Required work: Lines containing the string "screenshot": how many are there below? Answer with the number only.

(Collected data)
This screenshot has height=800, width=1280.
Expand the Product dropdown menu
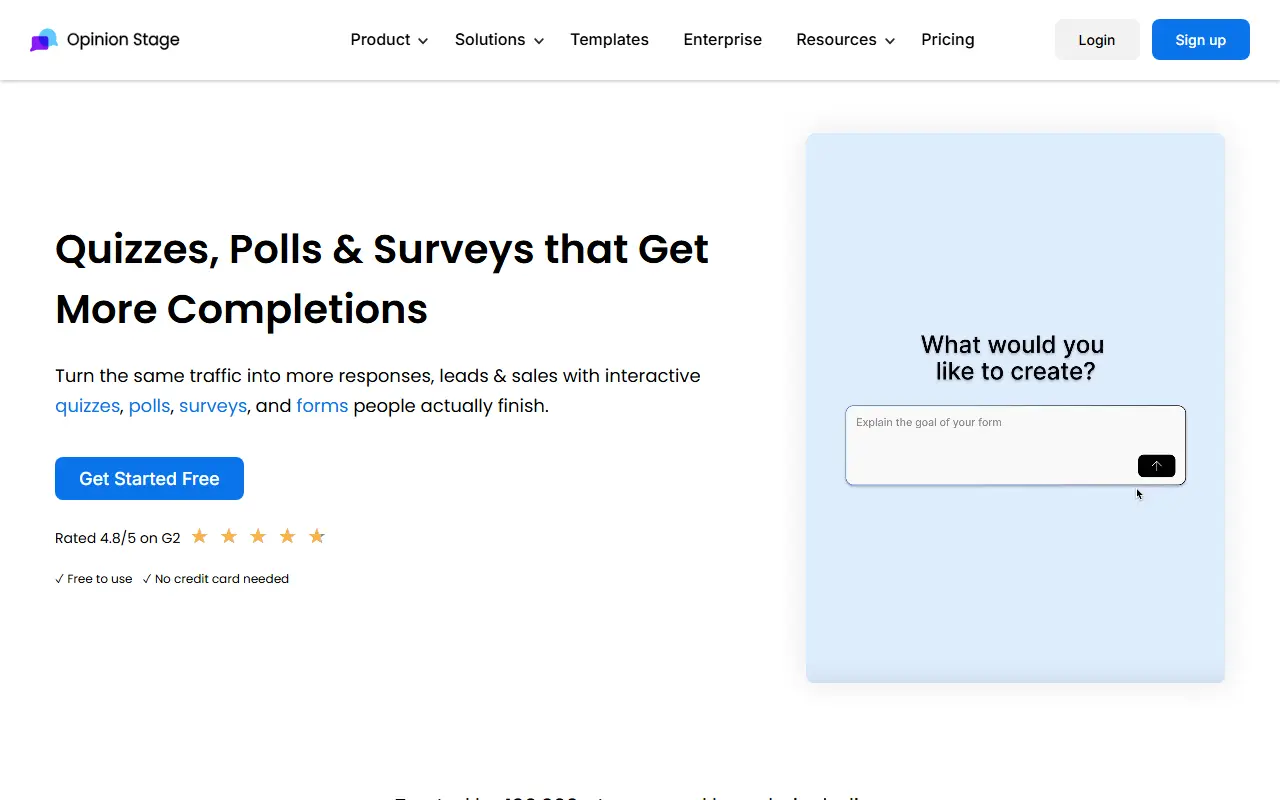point(389,40)
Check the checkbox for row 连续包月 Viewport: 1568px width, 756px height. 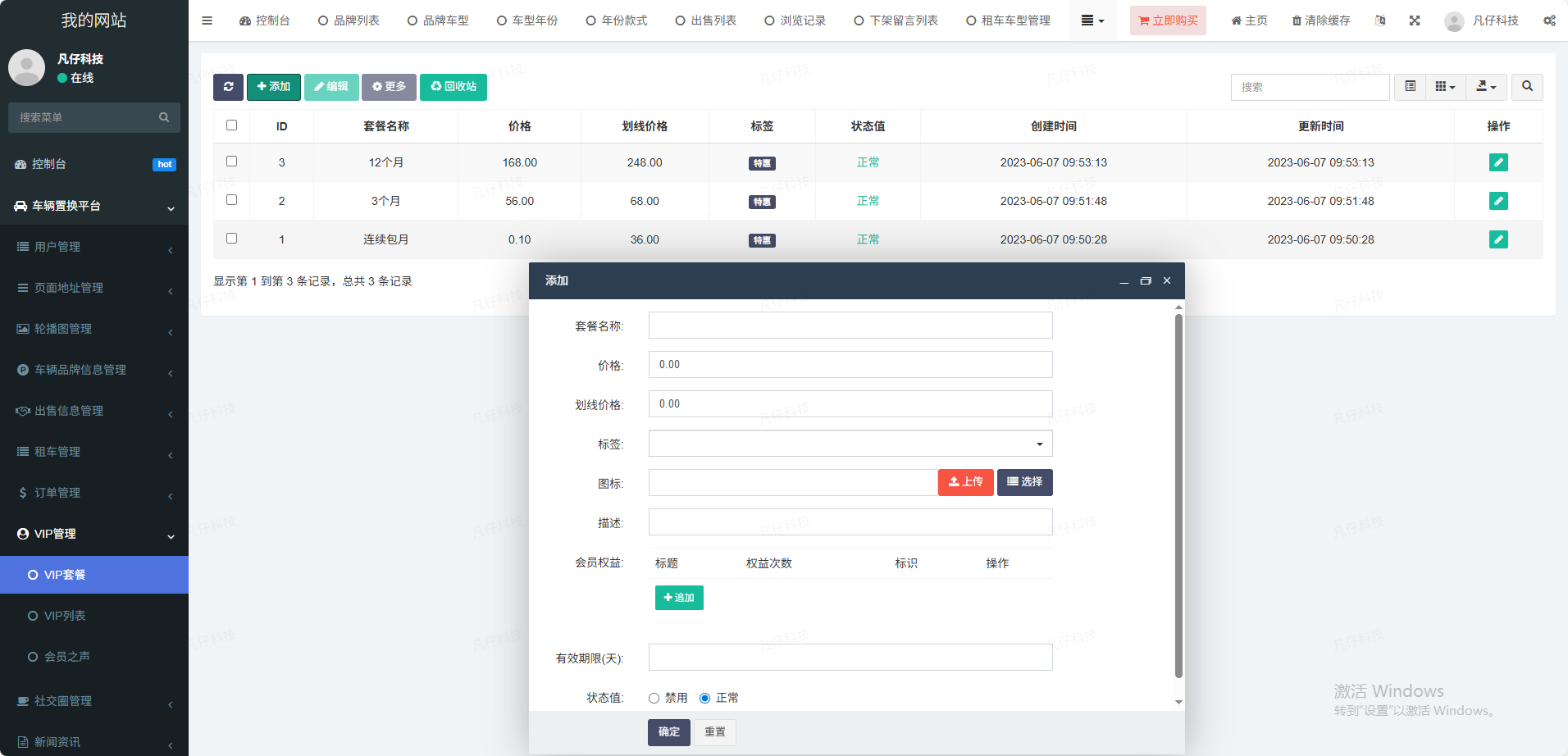(x=231, y=239)
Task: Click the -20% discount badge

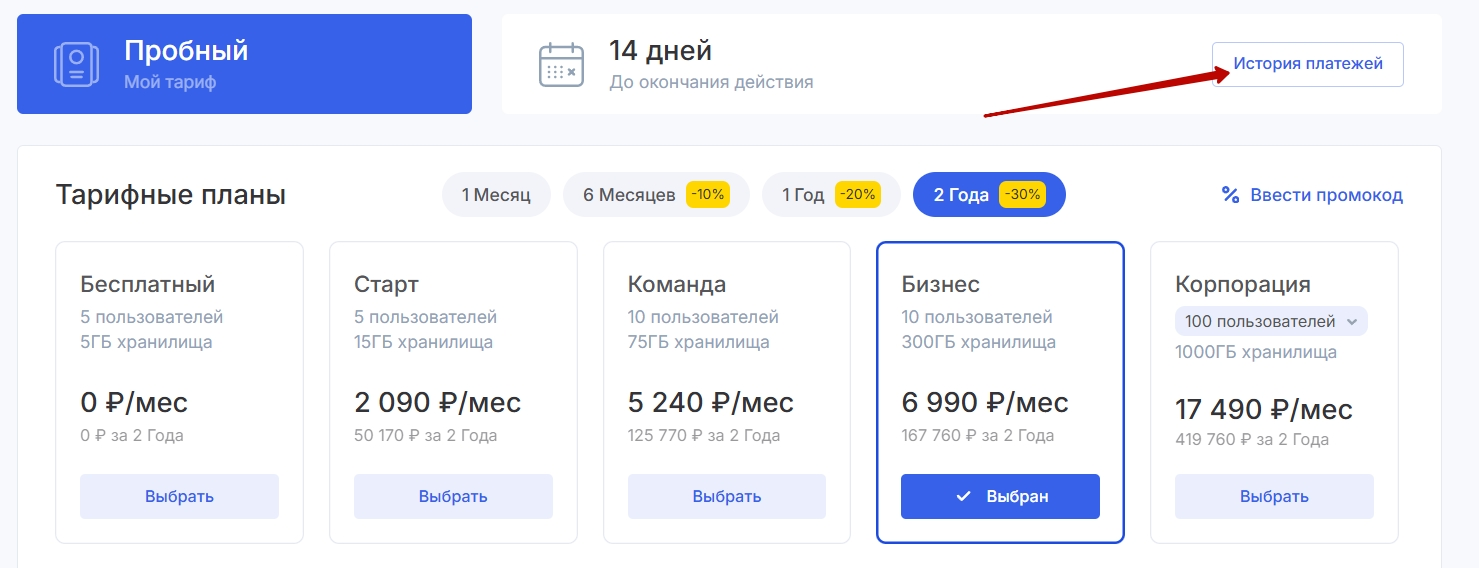Action: pos(857,195)
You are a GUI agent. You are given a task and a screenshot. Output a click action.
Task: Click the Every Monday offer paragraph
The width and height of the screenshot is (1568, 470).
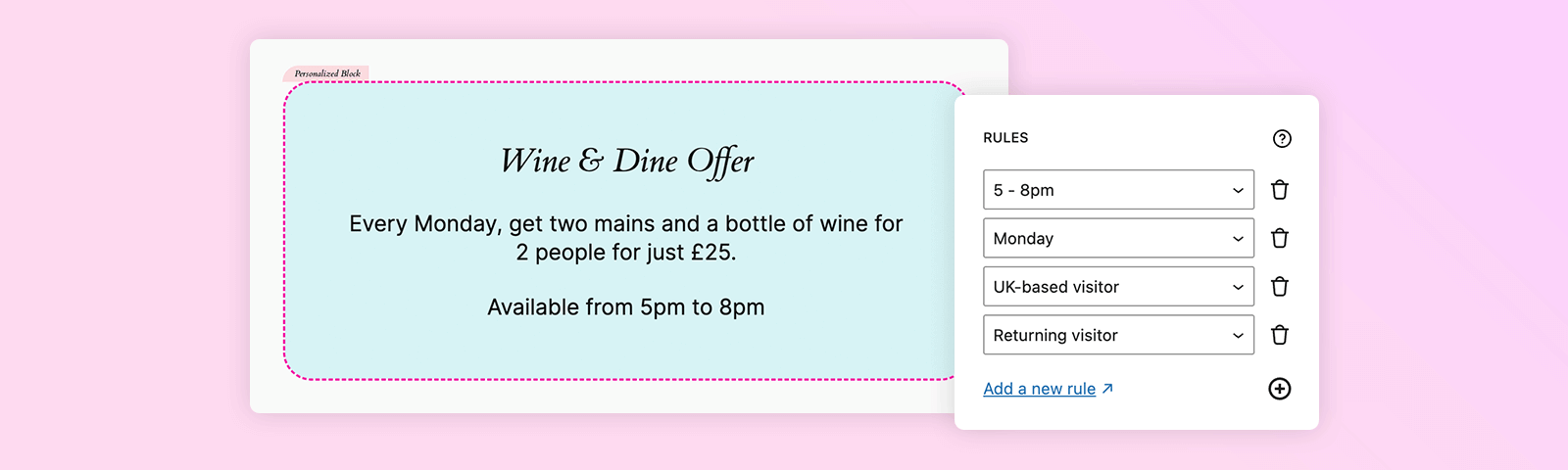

Task output: 3